The choice of languages highlights the new priorities of Taiwan’s tourism officials: Southeast Asia, East Asia, and India. Under Tsai, Chinese group tours are no longer a top priority, and that probably makes sense for a couple of reasons.
Since early last year Beijing has been leaning on Chinese tour operators to reduce the flow of visitors to Taiwan. It wants to pressure Tsai—whose Democratic Progressive Party has espoused pro-independence sentiments—into at least paying lip service to the idea that there is only one China, even if Beijing and Taipei have differing interpretations of what that means. Tsai has said she wishes to preserve the cross-strait status quo, but Beijing is concerned that she will take Taiwan closer to formal independence. As a result she’s on far less friendly terms with Beijing than her predecessor, Ma Ying-jeou of the Kuomintang party.
In the two months after Tsai’s inauguration, Chinese group tours to Taiwan dropped by 30%. With no indication that Tsai intends to acknowledge the “One China” principle, for Taiwan, trying to woo back Chinese tour groups would likely prove fruitless.
“The entire dragon”
In any case, even when China was sending over large numbers of tour groups, they were only benefiting a small number of Taiwanese businesses that were aimed primarily at this market. On top of that, many of these local businesses were only getting a fraction of the total money spent, with most of the spoils going to Chinese tour organizers.
Many Taiwanese bus companies, hotels, restaurants, and shops frequented by these tour groups are also invested in by mainland Chinese, creating a closed economic ecosystem referred to as “the entire dragon.” On a per capita basis, these locally unpopular “zero-dollar” travelers were not contributing much to the local economy, and in some cases were crowding out domestic travelers, a phenomenon that has led to backlash elsewhere, including in Thailand.

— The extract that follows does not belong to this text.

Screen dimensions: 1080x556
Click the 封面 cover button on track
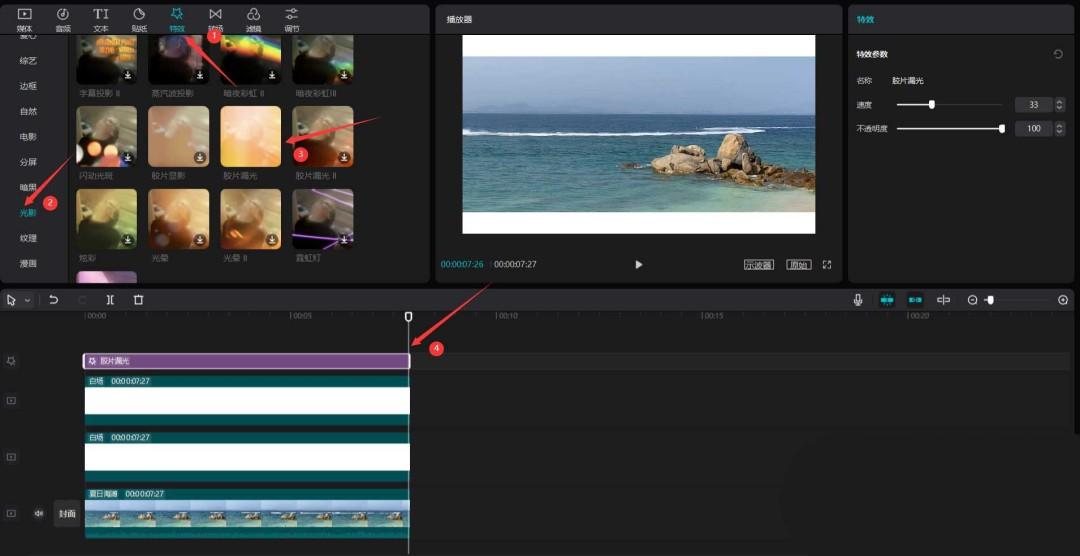pos(67,513)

Pauline Leung, co-chair of the Travel and Tourism Committee of the American Chamber of Commerce in Taipei, said that the fallout in Taiwan from reduced Chinese tourists was limited.

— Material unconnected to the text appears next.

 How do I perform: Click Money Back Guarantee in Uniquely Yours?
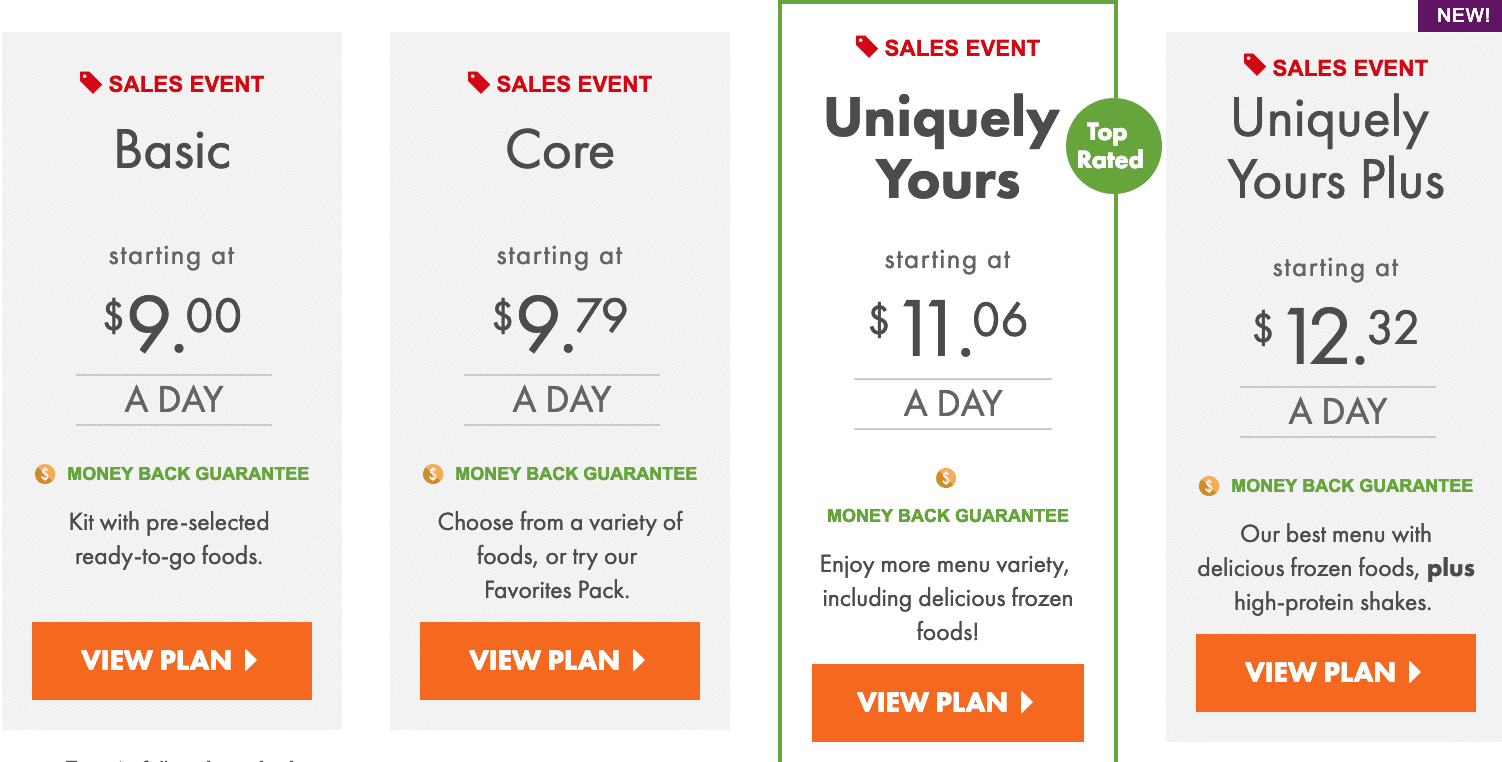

“Mainland tourists are only affecting certain businesses,” she noted. “There are only certain places they go.”
Of course, those relying on Chinese package tours for their livelihoods have been unhappy at the icy relations between Taipei and Beijing. Thousands from those affected businesses protested in a march through Taipei last September, demanding the Tsai government take a more China-friendly path.

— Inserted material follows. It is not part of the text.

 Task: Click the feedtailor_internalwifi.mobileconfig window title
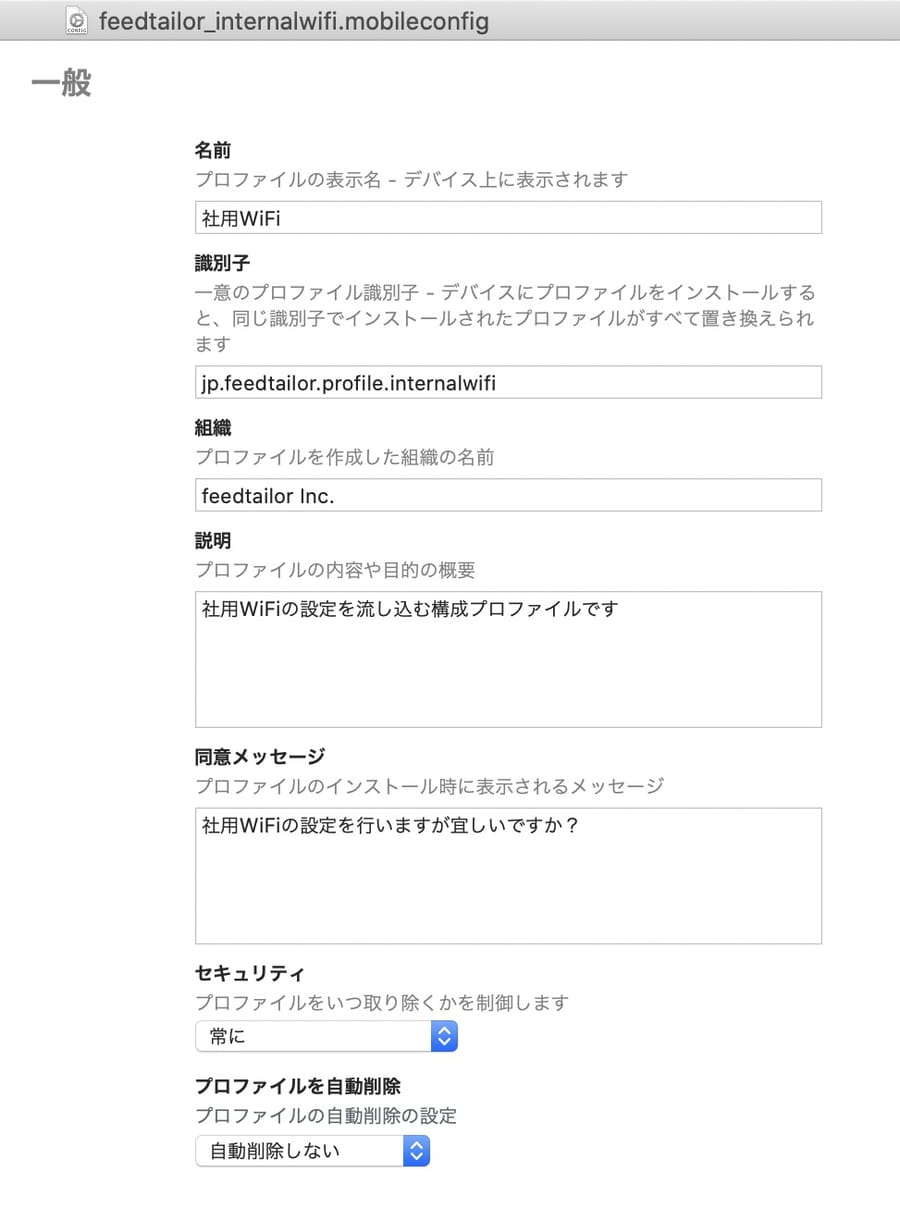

The decline in tour groups from China is, however, being offset by higher-spending individual travelers from other countries—including China itself. Taiwan limits the number of Chinese visiting in tour groups to 5,000 per day, with individual Chinese tourists limited to the same number.
Chinese tourists are of course still welcome in Taiwan, and they still account for roughly one-third of inbound travelers. But Taipei is diversifying away from the China-centric approach that began under former president Ma, who opened the floodgates to tourism from China in 2008. Taiwan had virtually no Chinese tourists in 2007, according to the tourism bureau, compared to a peak of 4.2 million in 2015.
A successful counter-move
Visitor numbers from every other market except China grew last year, Lin said, with visitor figures from some markets growing by more than 50%. Thailand was up by 57% from the previous year.
Taiwan had until recently made it difficult for people from Southeast Asian countries to visit as tourists. That is changing.
Last August, citizens of Thailand and Brunei became eligible to visit Taiwan for 30 days without a visa, joining the more established markets of Singapore and Malaysia. Taiwan has also simplified the visa application process for other Southeast Asian markets, allowing them to apply online if they’ve previously obtained visas from any of a number of designated countries including the US, Canada, and Japan in the past decade. Lin said many of the Southeast Asian markets grew faster than his department had projected.
Asked if the developments in Taiwan’s tourism sector in 2016 caught his department by surprise, Lin said with a laugh: “I’d say things worked out quite well!”